Posted on 23 August 2012 by MarkR

1990: Nelson Mandela is released from prison, the reunification of Germany is agreed and the UN Intergovernmental Panel on Climate Change (IPCC) releases its first scientific report on global warming. Two years later the climate skeptic Dr. Patrick Michaels published an opinion article in Aeronautics America explaining why he thought that global warming wasn't a problem.
20 years later we can see how science has moved on in the areas that a 1990s skeptic thought were important. We’ll look at what the IPCC said in 1990, then Michaels’ own words from the 1992 article, and provide a quick summary of what happened afterwards. Snazzy, coloured boxes contain everything you need to know, but if you're desperate for detail then they are followed by extra comments and graphs to provide background.

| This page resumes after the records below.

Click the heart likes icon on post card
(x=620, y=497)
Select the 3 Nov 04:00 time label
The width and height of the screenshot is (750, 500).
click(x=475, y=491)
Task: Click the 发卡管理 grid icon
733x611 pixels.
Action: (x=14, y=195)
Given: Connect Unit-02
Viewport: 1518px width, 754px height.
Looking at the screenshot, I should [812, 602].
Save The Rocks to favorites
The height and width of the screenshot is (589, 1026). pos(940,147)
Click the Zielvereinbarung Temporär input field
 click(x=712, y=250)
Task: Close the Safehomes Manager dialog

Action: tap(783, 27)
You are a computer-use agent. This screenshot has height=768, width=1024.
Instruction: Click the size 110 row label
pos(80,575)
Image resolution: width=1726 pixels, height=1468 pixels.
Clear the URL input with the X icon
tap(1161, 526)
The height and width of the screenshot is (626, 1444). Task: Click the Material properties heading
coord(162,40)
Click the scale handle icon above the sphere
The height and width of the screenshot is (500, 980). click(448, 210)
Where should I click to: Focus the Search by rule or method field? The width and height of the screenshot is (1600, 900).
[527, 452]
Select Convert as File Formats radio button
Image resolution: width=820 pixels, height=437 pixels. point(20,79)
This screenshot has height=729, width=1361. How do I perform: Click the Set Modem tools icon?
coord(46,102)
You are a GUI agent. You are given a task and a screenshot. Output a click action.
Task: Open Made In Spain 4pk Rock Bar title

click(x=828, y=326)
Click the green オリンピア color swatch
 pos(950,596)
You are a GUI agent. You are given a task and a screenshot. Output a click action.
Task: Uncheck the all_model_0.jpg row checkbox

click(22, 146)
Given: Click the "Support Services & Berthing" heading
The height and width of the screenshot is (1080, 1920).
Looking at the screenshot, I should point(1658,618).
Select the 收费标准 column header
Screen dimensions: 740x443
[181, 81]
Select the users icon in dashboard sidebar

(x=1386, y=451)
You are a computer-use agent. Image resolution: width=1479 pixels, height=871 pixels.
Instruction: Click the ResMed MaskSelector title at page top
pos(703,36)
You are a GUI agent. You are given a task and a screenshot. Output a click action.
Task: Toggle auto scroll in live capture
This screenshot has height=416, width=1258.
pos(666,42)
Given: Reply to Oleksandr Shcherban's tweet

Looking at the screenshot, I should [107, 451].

Part one: how much global warming do you get from CO2?

IPCC 1990: "models show a significant equilibrium increase in global average surface temperature due to a doubling of CO2 which ranges from 1.9 to 5.2°C...Most results lie between 3.5 and 4 C...[including other evidence] a value of 2.5°C is considered to be the best guess in the light of current knowledge."
Patrick Michaels, 1992: "The mid-1980s’ General Circulation Models (GCMs) forclimate change stated, in aggregate, that the planet would warm up some 4.2 C due to doubling of the natural CO2 greenhouse effect"
Today: Many lines of evidence including tests using real world measurements suggest that the 'climate sensitivity', the amount that Earth will warm up because of a doubling of atmospheric CO2, is 2-4.5 C with a best estimate of 3 C (5.4 F). This best estimate is slightly higher than it was in the 1990s (Knutti and Hegerl, 2008IPCC, 2007).

Part two: bipolar disorder to warming? South warms up, north warms more . . .

Part three: warming happens both at night and during the day . . .

Part four: ice is melting . . .

Part five: seas are rising . . .

Part six: satellites measure global warming . . .

Part seven: some air pollution blocks sunlight and slows down global warming . . .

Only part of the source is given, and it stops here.